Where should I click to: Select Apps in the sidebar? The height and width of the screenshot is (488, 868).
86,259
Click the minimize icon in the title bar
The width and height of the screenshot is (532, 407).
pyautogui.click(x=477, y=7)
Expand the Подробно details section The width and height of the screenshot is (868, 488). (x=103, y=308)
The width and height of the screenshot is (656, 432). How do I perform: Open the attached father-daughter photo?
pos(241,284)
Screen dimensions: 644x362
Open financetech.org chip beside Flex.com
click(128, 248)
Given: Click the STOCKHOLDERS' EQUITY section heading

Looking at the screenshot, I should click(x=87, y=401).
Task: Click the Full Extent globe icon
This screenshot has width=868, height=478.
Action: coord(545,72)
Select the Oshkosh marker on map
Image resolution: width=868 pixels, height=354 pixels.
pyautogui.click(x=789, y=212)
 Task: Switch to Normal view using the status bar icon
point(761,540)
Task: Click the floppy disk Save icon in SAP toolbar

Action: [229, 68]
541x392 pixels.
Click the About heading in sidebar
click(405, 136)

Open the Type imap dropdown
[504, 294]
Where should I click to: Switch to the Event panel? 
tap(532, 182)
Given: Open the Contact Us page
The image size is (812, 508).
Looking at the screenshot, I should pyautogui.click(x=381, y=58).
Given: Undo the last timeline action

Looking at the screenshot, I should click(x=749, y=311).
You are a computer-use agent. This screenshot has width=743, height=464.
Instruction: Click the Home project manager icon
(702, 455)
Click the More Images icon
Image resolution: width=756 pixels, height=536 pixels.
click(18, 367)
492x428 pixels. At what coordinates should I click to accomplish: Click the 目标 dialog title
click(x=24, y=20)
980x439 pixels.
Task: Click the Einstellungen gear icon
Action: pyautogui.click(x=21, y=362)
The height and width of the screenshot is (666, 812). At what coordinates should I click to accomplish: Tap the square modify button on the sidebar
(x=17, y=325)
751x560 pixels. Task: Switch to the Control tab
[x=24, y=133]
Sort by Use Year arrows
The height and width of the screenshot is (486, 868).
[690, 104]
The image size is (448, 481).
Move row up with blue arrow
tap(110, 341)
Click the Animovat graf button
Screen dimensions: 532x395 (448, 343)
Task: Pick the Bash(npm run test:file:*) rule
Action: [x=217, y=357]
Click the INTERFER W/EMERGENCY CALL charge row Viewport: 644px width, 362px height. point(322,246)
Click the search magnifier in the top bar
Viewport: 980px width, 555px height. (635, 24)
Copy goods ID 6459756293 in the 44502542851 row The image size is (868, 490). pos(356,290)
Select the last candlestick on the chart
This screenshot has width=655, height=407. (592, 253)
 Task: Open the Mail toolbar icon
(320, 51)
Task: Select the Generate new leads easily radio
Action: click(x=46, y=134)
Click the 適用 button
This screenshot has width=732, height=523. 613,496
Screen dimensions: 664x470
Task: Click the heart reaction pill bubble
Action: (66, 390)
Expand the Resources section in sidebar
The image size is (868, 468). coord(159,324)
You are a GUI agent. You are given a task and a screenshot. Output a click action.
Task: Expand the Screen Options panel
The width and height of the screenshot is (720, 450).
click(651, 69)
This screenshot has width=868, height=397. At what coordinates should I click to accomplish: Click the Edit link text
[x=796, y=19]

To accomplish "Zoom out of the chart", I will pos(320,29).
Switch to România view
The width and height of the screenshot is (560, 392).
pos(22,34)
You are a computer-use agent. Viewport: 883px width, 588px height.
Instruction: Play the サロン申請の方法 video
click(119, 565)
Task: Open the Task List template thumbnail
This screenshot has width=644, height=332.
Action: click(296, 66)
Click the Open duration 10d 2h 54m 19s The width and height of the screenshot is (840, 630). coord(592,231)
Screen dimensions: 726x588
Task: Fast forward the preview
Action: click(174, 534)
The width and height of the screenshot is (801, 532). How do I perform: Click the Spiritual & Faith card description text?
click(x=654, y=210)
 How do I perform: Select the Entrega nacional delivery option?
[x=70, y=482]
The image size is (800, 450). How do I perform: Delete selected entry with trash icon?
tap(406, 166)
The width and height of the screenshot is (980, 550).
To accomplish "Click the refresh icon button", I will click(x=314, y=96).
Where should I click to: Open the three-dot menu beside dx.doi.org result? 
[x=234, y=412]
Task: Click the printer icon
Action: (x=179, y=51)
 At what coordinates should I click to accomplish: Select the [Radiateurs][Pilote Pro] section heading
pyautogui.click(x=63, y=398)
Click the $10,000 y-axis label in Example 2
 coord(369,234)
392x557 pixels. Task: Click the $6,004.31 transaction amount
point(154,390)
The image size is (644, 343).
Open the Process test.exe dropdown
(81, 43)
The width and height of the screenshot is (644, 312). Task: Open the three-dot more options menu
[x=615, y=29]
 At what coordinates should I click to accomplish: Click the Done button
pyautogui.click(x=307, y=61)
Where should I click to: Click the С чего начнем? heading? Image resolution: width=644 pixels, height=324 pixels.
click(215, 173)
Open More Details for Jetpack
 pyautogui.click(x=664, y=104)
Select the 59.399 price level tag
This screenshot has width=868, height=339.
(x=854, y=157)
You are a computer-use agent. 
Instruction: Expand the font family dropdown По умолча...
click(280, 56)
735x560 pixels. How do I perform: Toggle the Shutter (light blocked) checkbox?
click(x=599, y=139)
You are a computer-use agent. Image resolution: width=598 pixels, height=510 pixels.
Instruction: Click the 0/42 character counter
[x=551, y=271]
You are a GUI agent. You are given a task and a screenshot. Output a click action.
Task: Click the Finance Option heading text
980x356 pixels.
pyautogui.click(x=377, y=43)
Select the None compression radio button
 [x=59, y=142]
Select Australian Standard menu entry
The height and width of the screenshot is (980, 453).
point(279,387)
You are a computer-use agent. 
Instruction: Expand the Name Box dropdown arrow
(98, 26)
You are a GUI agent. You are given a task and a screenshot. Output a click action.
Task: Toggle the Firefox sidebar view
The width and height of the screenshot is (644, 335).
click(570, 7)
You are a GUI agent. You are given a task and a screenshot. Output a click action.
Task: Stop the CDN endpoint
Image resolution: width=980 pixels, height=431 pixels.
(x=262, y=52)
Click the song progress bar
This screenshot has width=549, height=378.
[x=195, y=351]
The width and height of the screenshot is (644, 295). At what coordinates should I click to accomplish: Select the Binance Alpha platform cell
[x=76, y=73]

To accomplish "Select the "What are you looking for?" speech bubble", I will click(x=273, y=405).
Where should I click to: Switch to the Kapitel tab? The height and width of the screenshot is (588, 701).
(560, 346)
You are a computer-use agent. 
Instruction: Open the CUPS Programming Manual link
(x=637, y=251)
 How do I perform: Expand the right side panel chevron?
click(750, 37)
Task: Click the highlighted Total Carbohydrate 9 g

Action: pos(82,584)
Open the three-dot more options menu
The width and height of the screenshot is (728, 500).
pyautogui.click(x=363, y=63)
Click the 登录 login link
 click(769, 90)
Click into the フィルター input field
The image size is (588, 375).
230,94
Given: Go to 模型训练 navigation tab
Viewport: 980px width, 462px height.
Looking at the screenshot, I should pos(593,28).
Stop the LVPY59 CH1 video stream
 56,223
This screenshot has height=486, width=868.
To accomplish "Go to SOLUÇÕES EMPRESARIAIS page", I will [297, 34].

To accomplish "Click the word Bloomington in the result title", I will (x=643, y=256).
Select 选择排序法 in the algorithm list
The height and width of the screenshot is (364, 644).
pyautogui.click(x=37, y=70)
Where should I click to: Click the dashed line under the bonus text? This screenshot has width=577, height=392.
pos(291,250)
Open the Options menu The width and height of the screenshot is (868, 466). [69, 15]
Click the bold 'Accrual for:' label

##########

> **GOAL OF THE EXERCISE**
Copy, from the material, each line that holds the string "page".

> **OUTPUT BELOW**
Given: Open the Contact Us page
To accomplish "Go to SOLUÇÕES EMPRESARIAIS page", I will [297, 34].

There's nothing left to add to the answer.